## Tasks to carry out
1. According to the Martin Luther King Jr. Day post, who writes Public Defender Stuff?
2. Write a continuation of the Martin Luther King Jr. Day post, picking up after its final sentence.

## Given text
Martin Luther King Jr. Day

"Injustice anywhere is a threat to justice everywhere. We are caught in an inescapable network of mutuality, tied in a single garment of destiny.

Whatever affects one directly, affects all indirectly."

Dr. King's Letter from the Birmingham Jail .

Today, Public Defender Stuff, written by investigators at Public Defender's Offices, hosts an excellent and eloquent tribute they call Welcome to the Martin Luther King, Jr. Day Blawg Review.

Hosting Blawg Review on MLK Day is a very special honor for me. Dr. King is one of many influences in my life that have led me not only to do the job I do, but to create Public Defender Stuff. Providing whatever support I can to the attorneys who fight for justice for those who otherwise would be on their own is the best way I know to honor Dr. King's memory, his life, his Dream. Our Dream.

I encourage you to read all of it.

## Recorded data
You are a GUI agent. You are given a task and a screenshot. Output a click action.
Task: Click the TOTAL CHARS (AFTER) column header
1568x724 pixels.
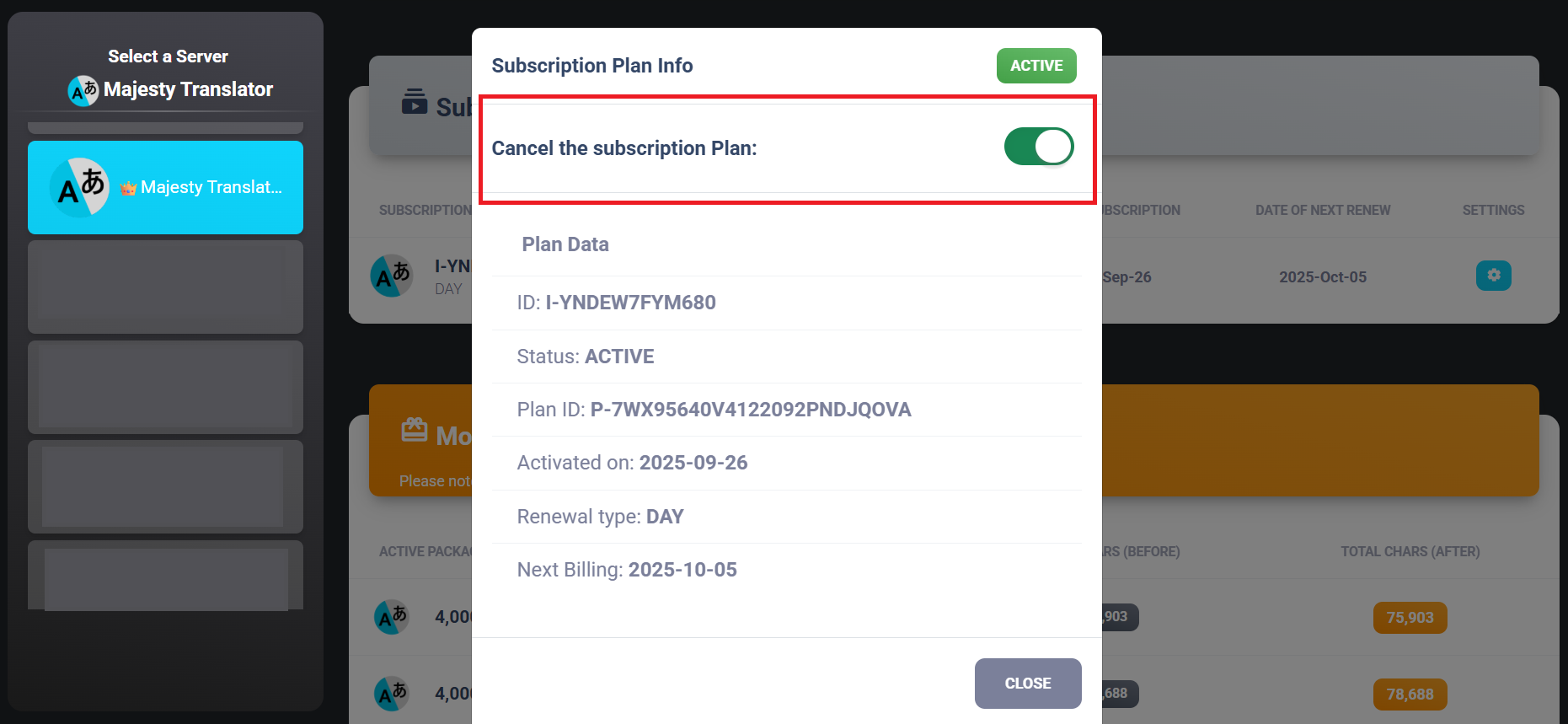1410,551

## The responses
1. Investigators at Public Defender's Offices write it.

2.
My hope today, as every year, is that everyone will re-aquaint themselves with the extraordinary words of wisdom, vision and passion of Martin Luther King, Jr. It takes only a minute to watch this video. It features excerpts from Dr. King's 1967 Vietnam War speech, and ends with an appeal to take part in a Global Day of Protest on the (then) one-year anniversary of the Iraq War.

Last year, Alternet hosted an excellent compilation of some of Dr. King's most memorable quotes. Here are the links to the full text of just a few of his speeches.

There is a march in Denver today. Temperatures are hovering below zero, but the march is going on. Volunteers will have hand-warmers to give out to those who brave the frigid cold. I think the route goes down Colfax to Civic Center Park.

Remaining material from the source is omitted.